Regia
Ridley Scott
Mercoledì 05 Novembre 2003 13:00
Alien
Il ventre squarciato
Di Sergio Di Lino

La versione inedita del primo episodio della saga
L’immagine più immediatamente riconoscibile e terrorizzante del primo Alien è quella dell’atroce morte di Kane, interpretato da John Hurt, letteralmente divorato dall’interno da un cucciolo di creatura aliena sviluppatosi nel suo organismo dallo stato embrionale fino ad assumere ferocia sufficiente da farsi strada all’interno di un altro organismo vivente, per poi vedere la luce... Un parto in piena regola.
Ma di parto maledetto si tratta, e i malcapitati astronauti che hanno la ventura di imbattersi in questa forma di vita primordiale ed evoluta al tempo stesso, brutale e sanguinaria, avranno modo di rendersene conto...
Reduce dal primo lungometraggio della sua ancor breve ma già luminosa carriera (quel The Duellists, sapido miscuglio di tragico, cavalleresco e teatro dell’assurdo), Ridley Scott si imbatte in uno script di per sé visionario e a suo modo estremo, tutto teso verso lo spostamento dei limiti della visione e del filmabile; in più si avvale della collaborazione di H.R. Giger, che trasforma le fattezze dell’alieno in un’opera concettuale malata; il suo background artistico fa il resto, e Alien, dietro le apparenze povere e fatiscenti di quella fantascienza "sociopolitica" che racconta non solo le glorie ma anche – e soprattutto – le miserie dei nuovi imperi del futuro (com’è lontano Star Trek, che pure poco prima aveva visto la sortita del suo primo spin-off per il grande schermo, diretto dal veterano Robert Wise...), si configura, a livello visivo, come un riuscitissimo esperimento sull’immagine e sullo sguardo, privati della loro verginità e soprattutto dell’allusione insita nel non-rappresentabile. Dunque, dopo una prima parte di attesa e di costruzione della suspense, Scott "violenta" letteralmente lo sguardo (il suo e quello degli spettatori), costringendolo a un tour de force visivo tanto affascinante quanto angoscioso. E il vuoto che ossimoricamente riempie la prima parte del film deflagra nella seconda in un’orgia di matericità estrema.
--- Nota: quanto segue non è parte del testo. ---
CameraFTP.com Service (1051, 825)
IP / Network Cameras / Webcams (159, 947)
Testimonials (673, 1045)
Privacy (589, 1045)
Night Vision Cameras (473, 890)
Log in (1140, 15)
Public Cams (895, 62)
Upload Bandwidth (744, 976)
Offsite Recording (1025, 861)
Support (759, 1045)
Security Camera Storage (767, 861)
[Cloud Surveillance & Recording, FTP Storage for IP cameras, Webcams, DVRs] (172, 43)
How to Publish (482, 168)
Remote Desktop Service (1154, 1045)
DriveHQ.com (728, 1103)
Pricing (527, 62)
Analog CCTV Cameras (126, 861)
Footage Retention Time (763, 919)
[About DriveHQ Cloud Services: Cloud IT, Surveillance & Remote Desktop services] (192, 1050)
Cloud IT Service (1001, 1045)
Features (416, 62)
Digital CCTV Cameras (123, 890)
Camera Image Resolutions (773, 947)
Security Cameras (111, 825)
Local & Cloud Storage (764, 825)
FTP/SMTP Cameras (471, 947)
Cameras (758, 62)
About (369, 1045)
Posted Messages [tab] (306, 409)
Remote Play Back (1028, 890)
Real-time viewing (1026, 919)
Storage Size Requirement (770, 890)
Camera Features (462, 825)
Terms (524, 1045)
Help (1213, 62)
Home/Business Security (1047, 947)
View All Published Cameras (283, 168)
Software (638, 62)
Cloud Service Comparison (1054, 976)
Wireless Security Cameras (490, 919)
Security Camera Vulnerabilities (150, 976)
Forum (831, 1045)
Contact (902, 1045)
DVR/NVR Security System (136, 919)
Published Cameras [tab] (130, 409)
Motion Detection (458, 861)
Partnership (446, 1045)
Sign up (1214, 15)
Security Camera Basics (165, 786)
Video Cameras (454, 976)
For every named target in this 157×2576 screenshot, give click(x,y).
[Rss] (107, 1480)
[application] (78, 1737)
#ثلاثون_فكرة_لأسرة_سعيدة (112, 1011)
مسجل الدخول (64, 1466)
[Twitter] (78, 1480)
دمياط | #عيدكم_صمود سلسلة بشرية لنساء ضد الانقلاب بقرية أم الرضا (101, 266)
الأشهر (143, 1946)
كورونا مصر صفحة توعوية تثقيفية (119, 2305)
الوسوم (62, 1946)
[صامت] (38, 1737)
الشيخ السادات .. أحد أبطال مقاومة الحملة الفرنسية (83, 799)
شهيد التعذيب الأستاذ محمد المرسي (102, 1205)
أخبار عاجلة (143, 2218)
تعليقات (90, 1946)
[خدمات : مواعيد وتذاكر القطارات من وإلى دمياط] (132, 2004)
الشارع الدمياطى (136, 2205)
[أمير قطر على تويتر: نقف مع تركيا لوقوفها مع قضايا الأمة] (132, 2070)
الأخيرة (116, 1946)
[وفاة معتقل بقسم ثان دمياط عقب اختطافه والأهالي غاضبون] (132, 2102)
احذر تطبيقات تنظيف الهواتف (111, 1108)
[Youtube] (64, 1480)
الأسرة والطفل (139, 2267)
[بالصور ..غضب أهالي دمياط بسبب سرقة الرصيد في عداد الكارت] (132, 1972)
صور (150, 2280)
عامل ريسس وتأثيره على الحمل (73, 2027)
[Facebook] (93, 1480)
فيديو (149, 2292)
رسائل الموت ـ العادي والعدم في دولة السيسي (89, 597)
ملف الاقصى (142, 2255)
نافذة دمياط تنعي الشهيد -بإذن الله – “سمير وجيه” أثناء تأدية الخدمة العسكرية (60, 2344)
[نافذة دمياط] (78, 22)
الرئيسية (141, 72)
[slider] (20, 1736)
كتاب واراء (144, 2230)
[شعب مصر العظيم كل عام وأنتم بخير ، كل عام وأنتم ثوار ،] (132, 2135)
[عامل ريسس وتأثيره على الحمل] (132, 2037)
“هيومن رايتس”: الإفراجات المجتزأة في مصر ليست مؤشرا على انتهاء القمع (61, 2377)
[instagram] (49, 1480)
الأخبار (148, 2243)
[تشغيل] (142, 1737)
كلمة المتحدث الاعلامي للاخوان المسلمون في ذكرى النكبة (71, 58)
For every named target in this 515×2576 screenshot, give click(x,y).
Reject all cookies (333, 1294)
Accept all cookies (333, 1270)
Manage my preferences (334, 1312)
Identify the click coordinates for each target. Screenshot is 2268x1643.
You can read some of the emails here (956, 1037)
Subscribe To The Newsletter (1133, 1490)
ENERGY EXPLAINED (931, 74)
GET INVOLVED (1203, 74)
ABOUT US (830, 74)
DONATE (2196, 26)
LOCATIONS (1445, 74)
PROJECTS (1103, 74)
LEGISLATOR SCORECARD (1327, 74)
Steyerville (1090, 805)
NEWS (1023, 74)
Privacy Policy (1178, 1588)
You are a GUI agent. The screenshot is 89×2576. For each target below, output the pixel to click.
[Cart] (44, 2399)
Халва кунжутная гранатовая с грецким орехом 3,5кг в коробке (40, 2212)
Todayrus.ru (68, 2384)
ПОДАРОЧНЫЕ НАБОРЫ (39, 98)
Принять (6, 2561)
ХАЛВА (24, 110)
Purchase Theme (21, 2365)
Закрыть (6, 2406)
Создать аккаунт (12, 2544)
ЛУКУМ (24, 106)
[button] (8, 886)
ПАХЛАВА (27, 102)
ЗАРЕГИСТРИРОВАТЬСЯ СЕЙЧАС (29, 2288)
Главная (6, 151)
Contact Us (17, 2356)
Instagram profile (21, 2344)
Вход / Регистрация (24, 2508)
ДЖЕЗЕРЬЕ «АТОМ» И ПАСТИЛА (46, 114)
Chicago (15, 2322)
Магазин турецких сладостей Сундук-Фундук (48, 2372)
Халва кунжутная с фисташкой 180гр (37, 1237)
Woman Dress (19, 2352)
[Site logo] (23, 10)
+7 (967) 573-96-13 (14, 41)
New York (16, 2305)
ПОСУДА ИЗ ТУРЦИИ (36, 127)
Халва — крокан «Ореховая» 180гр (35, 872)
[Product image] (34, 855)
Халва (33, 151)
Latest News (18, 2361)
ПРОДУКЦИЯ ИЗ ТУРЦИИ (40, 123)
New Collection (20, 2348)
Forse, rivisto oggi, l’impatto del film, a livello puramente sensoriale, appare più blando rispetto a venticinque anni fa. Di sicuro è un segno dei tempi, ma ciò non toglie che l’abilità di Scott nel giocare con il non-visto per poi mostrarlo all’improvviso in tutta la sua raccapricciante mostruosità, destinandolo di fatto al dominio della scena. Verrebbe da dire che Scott non sarà mai più così bravo nel concepire lo spazio del profilmico come luogo del metafisico, sorta di limbo naturale e inconsapevole dove si aggirano, ferini e silenziosi, i fantasmi dell’inconscio. Ecco allora che la creatura, da ombra ammonitrice di marca post-espressionista, scorcio appena intravisto, di sfuggita, su un piano quasi subliminale, quasi un simulacro del terrore oscuro talmente raccapricciante da essere subito rimosso a livello conscio, nel suo farsi carne, nel suo porsi come l’evidenza materiale di una proiezione della mente, nel suo disvelarsi come pericolo tangibile e lacerante, mantiene (paradossalmente, o forse no…) una propria forza evocativa e trascendente, infine un proprio valore simbolico, quasi totemico. L’alieno come proiezione delle paure e delle pulsioni dell’Es, storia vecchia. Ma in Alien (e mai come in questo caso l’elementarità del titolo palesa una capacità di sintesi concettuale e allegorica di straordinaria profondità), il simulacro prende finalmente vita (in maniera sicuramente meno ecumenica e rassicurante che non in film come The Island Earth – Cittadino dello spazio di Joseph M. Newman, fantasioso apologo protospielberghiano e antimaccartista, e con un intensità sicuramente più viscerale che non nella trasposizione, corretta ma indolore, del classico di H.G. Wells War of the Worlds a opera di Byron Haskin), si ribella al suo creatore, ne fuoriesce letteralmente dalle viscere per reclamare la propria autonomia.
Dal canto suo, Scott attinge a piene mani dall’immaginario della fantascienza cinematografica dei decenni precedenti, ma li rielabora in un contesto di assoluta depurazione degli elementi più appariscenti, operando una scarnificazione della messa in scena che a tratti lambisce l’ascetismo. Dedicando idealmente il suo lavoro a tutti coloro che ritengono l’economia espressiva un’inconfutabile traccia di sterilità.